Toddler Kiki and brother Jago bring smiles to Wimbledon Guild
Like most toddlers, Kiki Conway-Hughes enjoyed being the centre of attention on her second birthday.
But the toddler was not surrounded by other children at a rowdy party, she was delighted to be tucking into cake with a group of pensioners.
Kiki is Wimbledon Guild’s youngest volunteer and spends Friday afternoons, along with her three-year-old brother Jago, at the Guild House.
Mum Lisa explained: “Mainly they just play and the older people play with them. The do hand out biscuits and tea, but mostly it’s playing.
“Kiki got some dolls for her birthday and all the old ladies were playing with her and the dolls. Jago brought his Lego and he was doing a lot of building with everyone there. It meant that the conversation flowed easily.
“The Guild volunteers don’t do anything hard. We come along chat and do the teas and coffees. We play games. It’s your time and attention as much as anything.
“The children look forward to going. They get lots of attention here.

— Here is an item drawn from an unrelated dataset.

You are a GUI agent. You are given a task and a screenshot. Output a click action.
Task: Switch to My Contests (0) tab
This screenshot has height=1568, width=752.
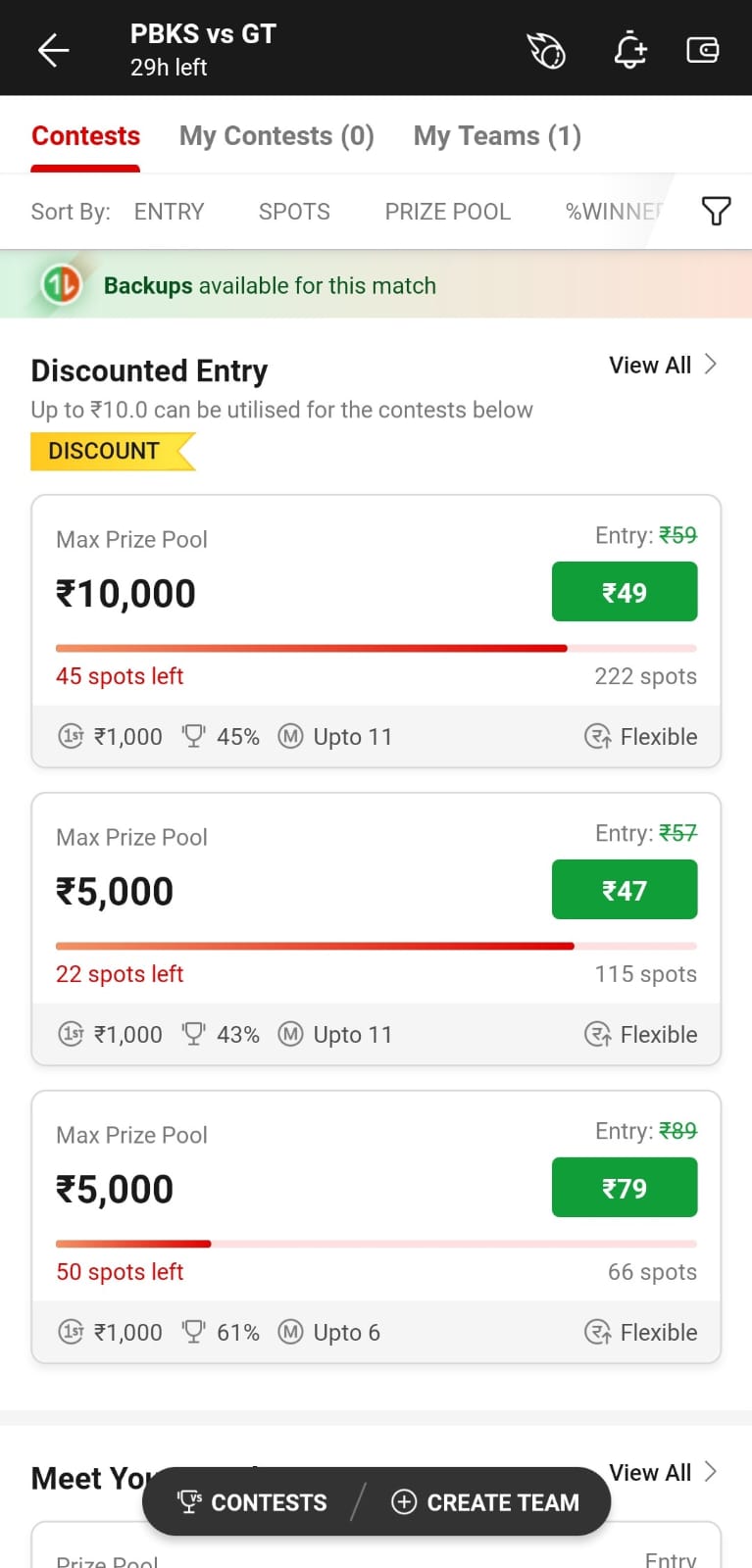[x=276, y=136]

They know the people as well as family – it’s the same ones who come every Friday.”
Lisa, a chartered financial planner, started to volunteer when, at home on maternity leave after Jago’s birth, feeling a little bored she decided to look for something to do.
“I couldn’t be volunteering in a charity shop or something like that because I had Jago with me. This felt like the best of both worlds. It’s a safe environment to take the children and do a short stint a couple of hours.

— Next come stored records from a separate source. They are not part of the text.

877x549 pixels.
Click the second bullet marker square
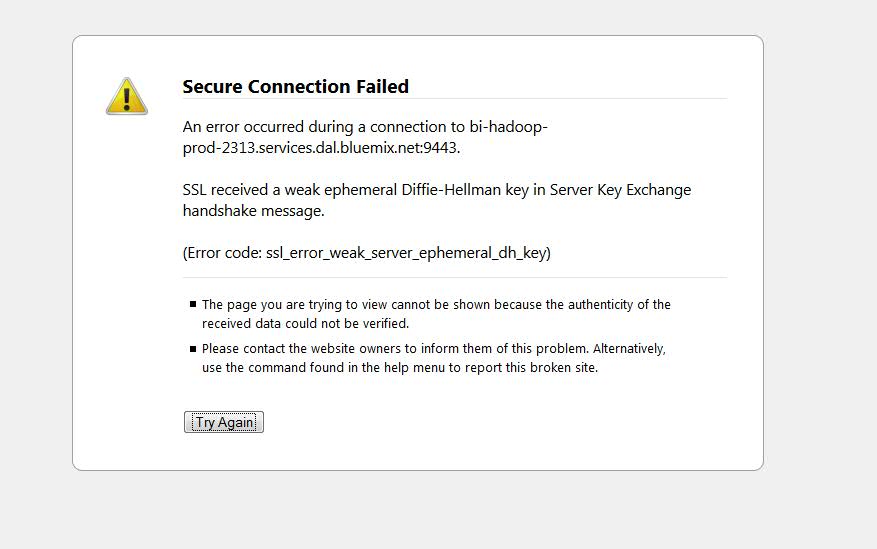tap(192, 349)
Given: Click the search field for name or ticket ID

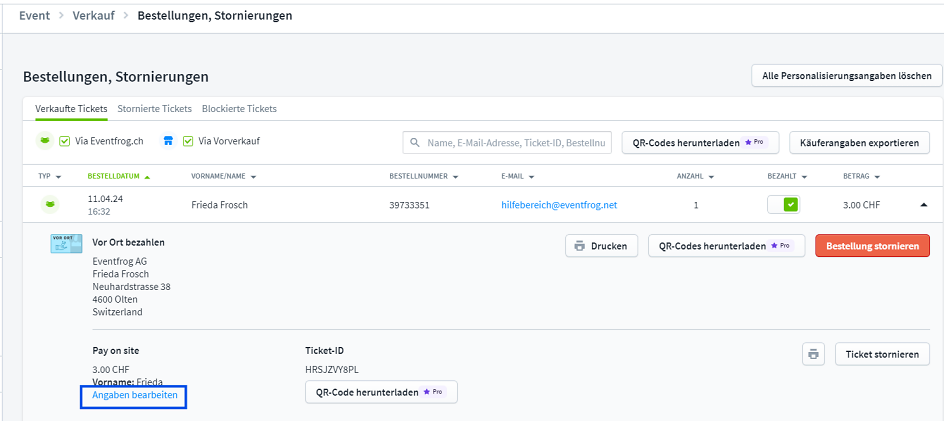Looking at the screenshot, I should coord(515,143).
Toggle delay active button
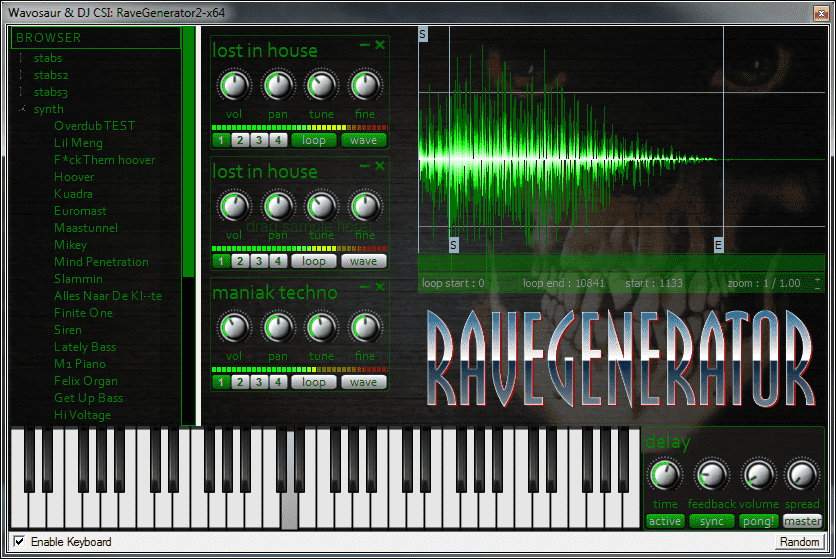The image size is (836, 559). (x=665, y=521)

“Everybody looks forward to seeing Kiki and Jago. Some of them are actually quite lonely. In their everyday lives. They don’t get to see children or mix with them. And it’s good for the children to meet people in their 80s and 90s.”
As well as making new friends and finding an excellent reason to get out of the house with her new baby, Lisa finds that the conversation flows freely.
“It’s really interesting. Especially when they’re talking to children about their childhoods. They couldn’t be more different. A lot of them come from huge families and had been young during the war.
“Talking about what the children are doing will stimulate conversation about what their children were doing at this age, about their childhoods.”
The relationship between the children and the elderly people has built up naturally over time. On the rare occasions when the usual sibling squabbles break out between Jago and Kiki, the Activity Lounge visitors know the pair so well they help calm them down.
“Volunteering might not cross other parents’ minds,” said Lisa. “But it benefits everyone. The Guild helps people with loneliness - it gets people out of the house and it makes it easy for you to get out of the house.
“A lot of the people who come are very lonely and they won’t see anyone between visits to the Guild. Having children there brings a more natural kind of conversation – a more positive conversation. It won’t be about how miserable the weather is – it’s really quite fun.”
Nick Linney, volunteer coordinator at Wimbledon Guild, said: “Many people choose to volunteer because they want to make a difference in people’s lives. They want to make a positive impact in their communities, and volunteering is a great way to be able to connect to other people.
“When you choose to volunteer, not only are you helping someone else, but the volunteer gets a lot out of it too. It can be anything from gaining confidence, learning new skills, meeting new people and generally having fun.
“I think it is important for volunteers to have opportunities to learn and improve skills. Volunteering can help with future career prospects, and boost confidence, in ways they might not have thought of and even discover hidden talents.
“I always encourage people thinking about volunteering to come in and have a chat. More often than not, we are able to find a suitable role. We are always looking for volunteers, so if people are interested, please get in touch.”